Earlier this week I was reading Toni Magee Causey's Murderati post on ghosts, and it made me think of a paper I wrote in high school about paranormal phenomena. Part of what I wrote about was the idea that houses, places, store up energy from the people who live in them.

If that's true, imagine how powerful it is if you have lived through major life phases in the same place. All that energy. all that knowledge and insight. I wonder if this explains what often happens when families go "home" for holidays and major intensity occurs. Sometimes it's negative.

But today I was thinking of it from a different angle and realized there's a lot of potential there if we choose to tap into it.

Embrace the ghosts. Celebrate the struggles. Create something good with all that energy.

Here's to a happy and insightful Halloween.

4 comments:

Anonymous said...

Hello, Billie. I like this post. The energies of a home's inhabitants definitely DO find ways to manifest in the environment.
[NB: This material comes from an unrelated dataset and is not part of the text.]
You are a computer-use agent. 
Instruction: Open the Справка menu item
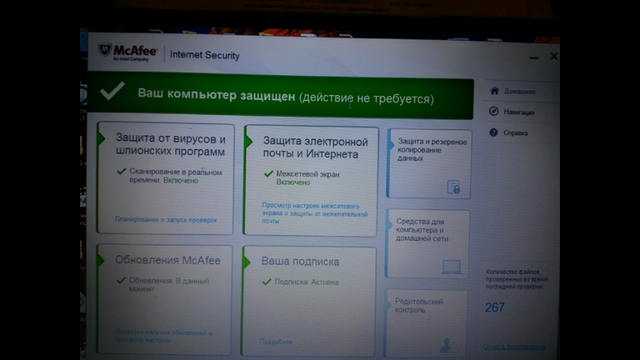[x=515, y=133]
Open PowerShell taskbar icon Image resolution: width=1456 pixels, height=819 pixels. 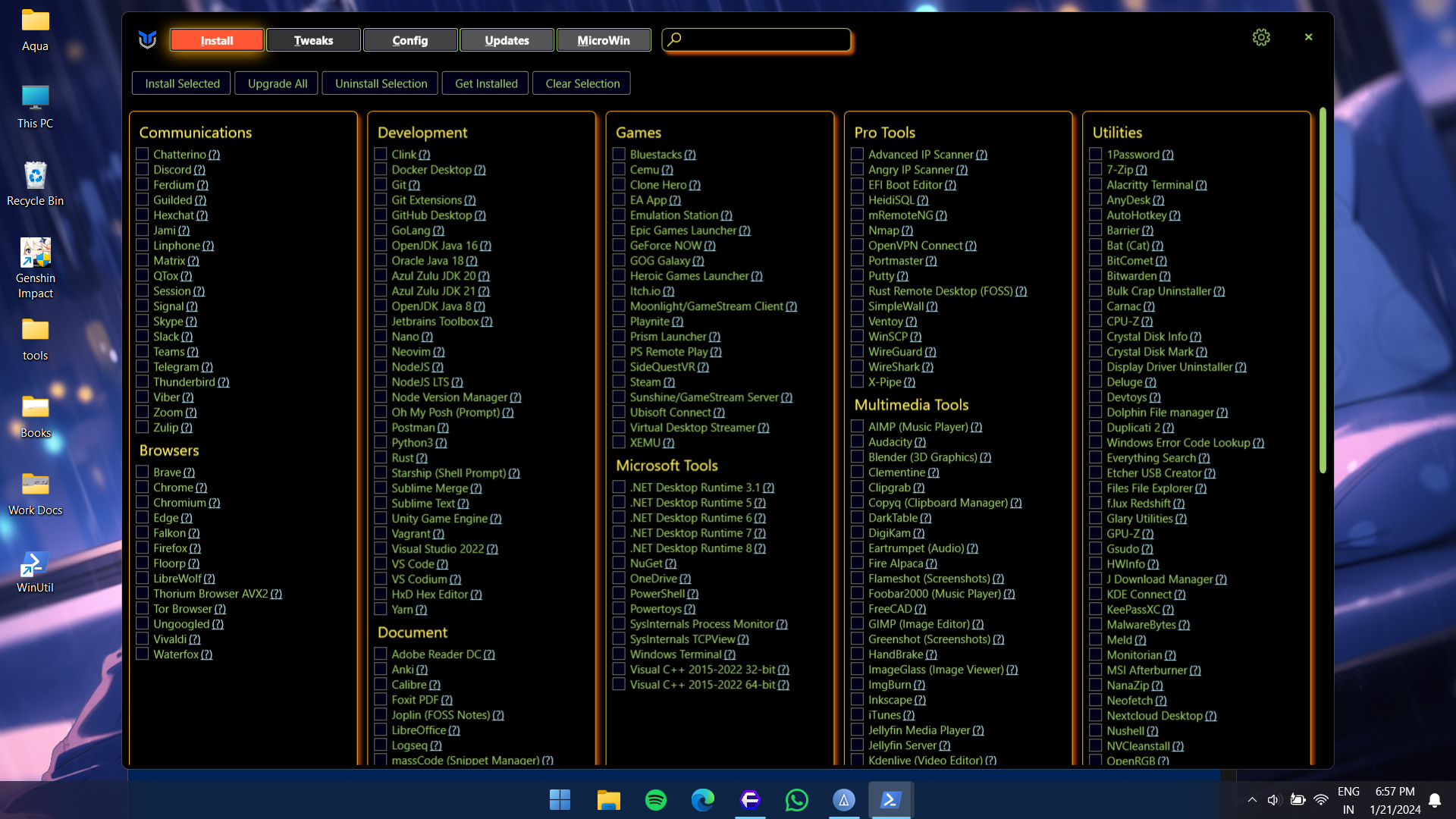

I'll save you the bizarre story, but I can attest to this as fact from my own experience. I'm glad you lived somewhere where you were able to accumulate some good energy. My experience was not with good energy and it put quite a scare into me. Sometimes the very walls can send it back to us.

I have decided to go ahead and do NaNo. There is a story(?) that I started a few years back. I abandoned it a mere four pages in and the concept and presenting characters have periodically hounded me since. I'm scrapping the four pages and keeping the characters. They popped onto the 'stage' that is a permanent fixture in my mind and presented me with a new beginning. I look forward to seeing where this story goes. I don't know ahead of time, as I am not a plotter. It just never really works that way for me because of the stage in my mind. I just watch, listen and write. I never know what I'm getting myself into. I hope it's something good. :-)

L

billie said...

Thanks, L. The interesting thing I forgot to note about the house I lived through so many things in is that the original owner killed herself there. My understanding is she was old and frightened to live alone (she had a family but husband had died and children were grown and had their own families by then).

There were a number of times when I lived there alone that I too was frightened there. But it always felt like the house itself was protective, and the fear had to do with other things.

It was good to return there when some of my own "stuff" was clear and lay that new, bolder and more centered energy on top of what I'd left before.

Anyway... I'm so glad to hear you're doing NaNo!!

Many writers use outlines but I'm with you - I feel too boxed in that way and the story is contrived. I much prefer to let it happen. Doing it this way takes more of an act of faith, I guess, but it seems like it's more organic and deep as a result.

Good luck - I am planning to do a quick NaNo update post tonight after I have put in my own first day of work on the new project!

Anonymous said...

I like the giant orange pumpkins looming at the top of the steps!

billie said...

They are lovely, aren't they? So lovely we didn't carve them yet!